— Work to be completed —
Only the stretch below from the line holding "Ranné vtáča (196, 1949)" through the line holding "Disasarin Google Maps" should be restated, word for word and with both ends included; pictures stay out.

━━━━━━━━━━━━━━━━

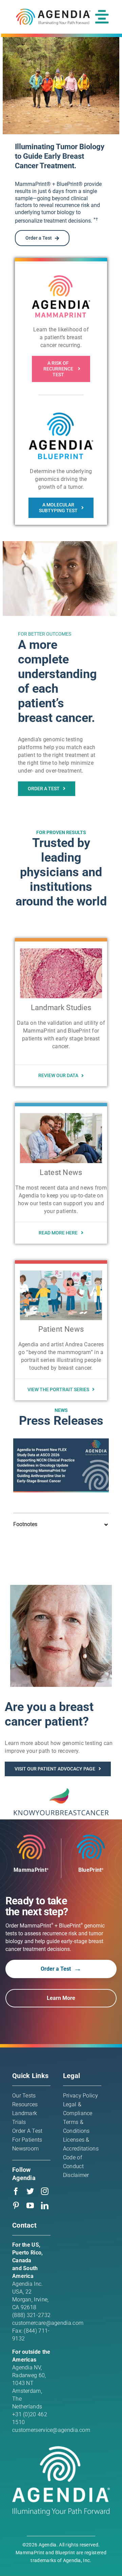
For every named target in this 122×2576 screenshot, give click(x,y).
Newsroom (25, 2148)
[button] (61, 1524)
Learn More (61, 1998)
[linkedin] (44, 2205)
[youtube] (30, 2205)
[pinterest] (16, 2205)
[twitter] (30, 2191)
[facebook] (16, 2191)
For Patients (27, 2140)
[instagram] (44, 2191)
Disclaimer (76, 2175)
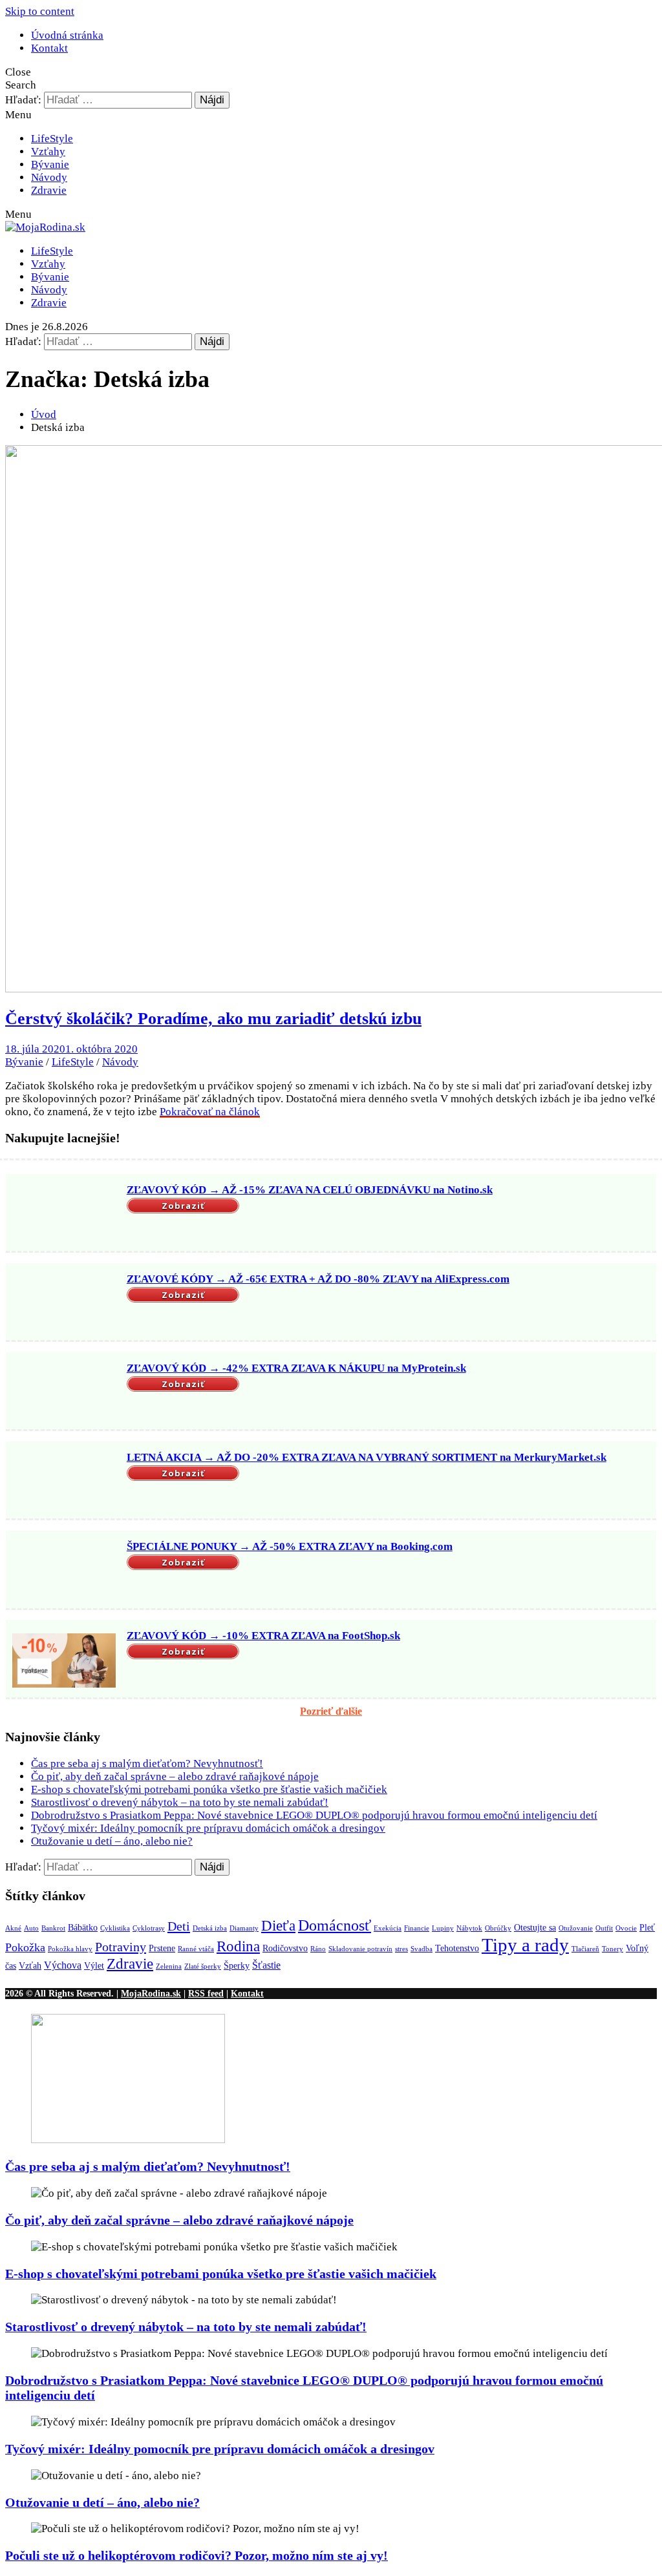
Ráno (318, 1949)
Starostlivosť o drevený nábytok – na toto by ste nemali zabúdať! (179, 1802)
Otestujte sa (535, 1927)
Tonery (612, 1949)
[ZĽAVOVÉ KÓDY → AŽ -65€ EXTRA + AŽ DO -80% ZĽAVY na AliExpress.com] (64, 1303)
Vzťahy (48, 151)
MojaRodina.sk (151, 1993)
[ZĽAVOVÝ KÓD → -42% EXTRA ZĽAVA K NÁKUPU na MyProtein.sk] (64, 1392)
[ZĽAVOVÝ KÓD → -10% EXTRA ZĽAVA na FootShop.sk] (64, 1660)
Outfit (604, 1928)
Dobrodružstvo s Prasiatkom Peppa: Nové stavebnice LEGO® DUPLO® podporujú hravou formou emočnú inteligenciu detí (314, 1815)
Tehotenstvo (457, 1948)
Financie (416, 1928)
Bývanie (50, 164)
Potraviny (120, 1947)
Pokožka (25, 1947)
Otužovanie (576, 1928)
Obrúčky (498, 1928)
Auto (31, 1928)
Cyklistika (115, 1928)
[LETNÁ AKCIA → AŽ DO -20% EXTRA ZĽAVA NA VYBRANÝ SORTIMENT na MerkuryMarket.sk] (64, 1481)
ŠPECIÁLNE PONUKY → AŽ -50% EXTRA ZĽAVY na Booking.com (290, 1546)
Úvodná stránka (67, 35)
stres (401, 1949)
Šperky (237, 1966)
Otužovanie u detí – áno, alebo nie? (112, 1841)
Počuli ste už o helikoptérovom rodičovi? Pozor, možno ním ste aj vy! (196, 2555)
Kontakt (49, 48)
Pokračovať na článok (210, 1111)
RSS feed (206, 1993)
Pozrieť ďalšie (331, 1711)
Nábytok (469, 1928)
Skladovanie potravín (360, 1949)
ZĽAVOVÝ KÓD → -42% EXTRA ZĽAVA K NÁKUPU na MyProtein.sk (296, 1368)
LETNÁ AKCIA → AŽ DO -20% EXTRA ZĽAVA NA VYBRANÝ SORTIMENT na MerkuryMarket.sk (366, 1457)
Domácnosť (334, 1925)
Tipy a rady (525, 1944)
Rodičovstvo (285, 1948)
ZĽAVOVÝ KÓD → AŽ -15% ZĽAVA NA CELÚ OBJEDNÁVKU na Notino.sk (310, 1190)
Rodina (238, 1946)
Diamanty (244, 1928)
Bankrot (53, 1928)
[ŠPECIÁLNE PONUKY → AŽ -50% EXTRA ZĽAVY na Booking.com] (64, 1571)
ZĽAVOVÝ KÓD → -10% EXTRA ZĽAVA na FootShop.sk (263, 1635)
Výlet (94, 1966)
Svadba (421, 1949)
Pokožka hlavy (70, 1949)
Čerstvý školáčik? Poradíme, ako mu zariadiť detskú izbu (213, 1018)
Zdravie (49, 190)
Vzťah (30, 1966)
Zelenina (169, 1966)
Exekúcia (387, 1928)
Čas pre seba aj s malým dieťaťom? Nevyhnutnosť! (147, 1763)
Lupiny (443, 1928)
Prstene (162, 1948)
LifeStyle (52, 138)
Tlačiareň (585, 1949)
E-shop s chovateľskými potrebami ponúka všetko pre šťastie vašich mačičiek (209, 1789)
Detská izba (210, 1928)
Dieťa (278, 1926)
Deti (178, 1926)
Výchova (62, 1965)
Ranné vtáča (196, 1949)
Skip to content (39, 11)
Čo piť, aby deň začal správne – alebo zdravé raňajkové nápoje (175, 1776)
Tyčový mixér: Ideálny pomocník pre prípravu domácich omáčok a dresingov (208, 1828)
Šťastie (266, 1965)
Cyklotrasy (149, 1928)
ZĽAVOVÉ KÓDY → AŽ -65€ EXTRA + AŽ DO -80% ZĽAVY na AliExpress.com (318, 1279)
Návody (49, 177)
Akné (13, 1928)
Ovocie (626, 1928)
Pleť (647, 1927)
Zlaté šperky (202, 1966)
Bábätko (83, 1927)
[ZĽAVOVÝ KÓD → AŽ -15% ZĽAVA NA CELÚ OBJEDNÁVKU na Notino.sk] (64, 1214)
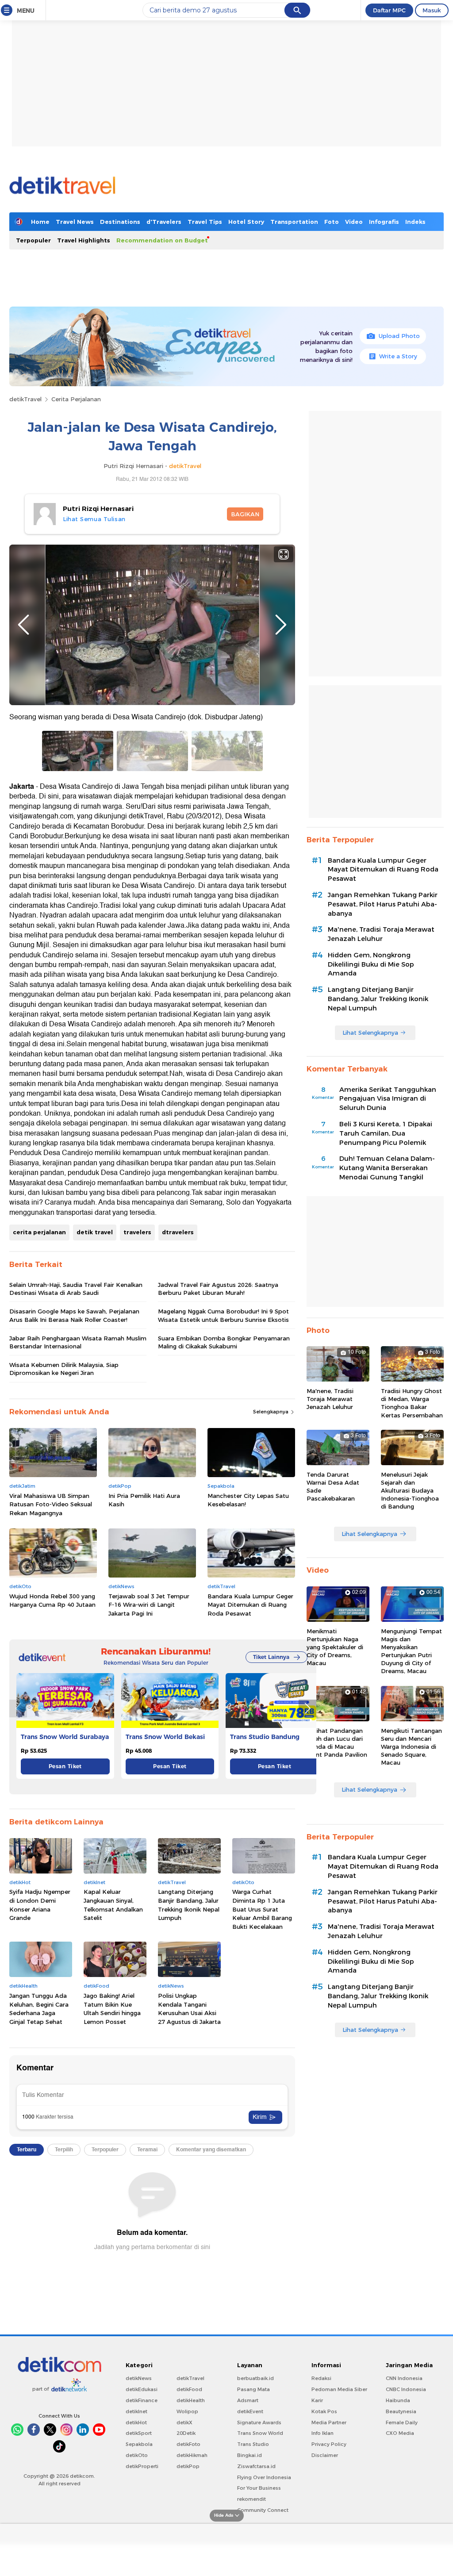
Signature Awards (259, 2422)
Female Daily (402, 2422)
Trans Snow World (260, 2433)
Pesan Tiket (65, 1766)
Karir (317, 2400)
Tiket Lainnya (271, 1657)
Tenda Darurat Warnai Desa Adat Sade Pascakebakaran (333, 1486)
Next (281, 624)
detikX (184, 2422)
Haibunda (398, 2400)
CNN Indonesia (404, 2378)
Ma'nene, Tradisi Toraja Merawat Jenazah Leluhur (381, 934)
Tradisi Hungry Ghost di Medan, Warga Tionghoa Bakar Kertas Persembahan (412, 1403)
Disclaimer (324, 2455)
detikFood (189, 2389)
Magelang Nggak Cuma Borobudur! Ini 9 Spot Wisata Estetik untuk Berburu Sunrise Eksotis (223, 1315)
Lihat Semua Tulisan (94, 518)
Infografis (384, 221)
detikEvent (250, 2411)
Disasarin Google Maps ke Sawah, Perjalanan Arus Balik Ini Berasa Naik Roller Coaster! (74, 1315)
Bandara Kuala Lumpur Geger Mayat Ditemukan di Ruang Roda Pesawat (250, 1605)
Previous (23, 624)
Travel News (75, 221)
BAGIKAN (245, 514)
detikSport (139, 2433)
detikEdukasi (141, 2389)
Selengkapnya (271, 1412)
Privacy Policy (328, 2444)
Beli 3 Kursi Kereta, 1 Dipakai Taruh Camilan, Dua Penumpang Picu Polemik (385, 1133)
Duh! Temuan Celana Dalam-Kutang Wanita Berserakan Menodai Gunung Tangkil (387, 1168)
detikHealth (191, 2400)
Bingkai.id (249, 2455)
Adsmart (247, 2400)
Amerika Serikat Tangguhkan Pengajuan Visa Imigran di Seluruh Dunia (387, 1099)
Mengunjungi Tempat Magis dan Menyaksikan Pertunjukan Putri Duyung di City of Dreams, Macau (411, 1651)
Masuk (431, 10)
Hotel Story (246, 221)
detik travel (95, 1232)
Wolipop (187, 2411)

━━━━━━━━━━━━━━━━

— Exercise output —
Ranné vtáča (196, 1949)
Skip to content (39, 11)
Čo piť, aby deň začal správne – alebo zdravé raňajkové nápoje (175, 1776)
Tyčový mixér: Ideálny pomocník pre prípravu domácich omáčok a dresingov (208, 1828)
Šťastie (266, 1965)
Cyklotrasy (149, 1928)
ZĽAVOVÉ KÓDY → AŽ -65€ EXTRA + AŽ DO -80% ZĽAVY na AliExpress.com (318, 1279)
Návody (49, 177)
Akné (13, 1928)
Ovocie (626, 1928)
Pleť (647, 1927)
Zlaté šperky (202, 1966)
Bábätko (83, 1927)
[ZĽAVOVÝ KÓD → AŽ -15% ZĽAVA NA CELÚ OBJEDNÁVKU na Notino.sk] (64, 1214)
Signature Awards (259, 2422)
Female Daily (402, 2422)
Trans Snow World (260, 2433)
Pesan Tiket (65, 1766)
Karir (317, 2400)
Tiket Lainnya (271, 1657)
Tenda Darurat Warnai Desa Adat Sade Pascakebakaran (333, 1486)
Next (281, 624)
detikX (184, 2422)
Haibunda (398, 2400)
CNN Indonesia (404, 2378)
Ma'nene, Tradisi Toraja Merawat Jenazah Leluhur (381, 934)
Tradisi Hungry Ghost di Medan, Warga Tionghoa Bakar Kertas Persembahan (412, 1403)
Disclaimer (324, 2455)
detikFood (189, 2389)
Magelang Nggak Cuma Borobudur! Ini 9 Spot Wisata Estetik untuk Berburu Sunrise Eksotis (223, 1315)
Lihat Semua Tulisan (94, 518)
Infografis (384, 221)
detikEvent (250, 2411)
Disasarin Google Maps ke Sawah, Perjalanan Arus Balik Ini Berasa Naik Roller Coaster! (74, 1315)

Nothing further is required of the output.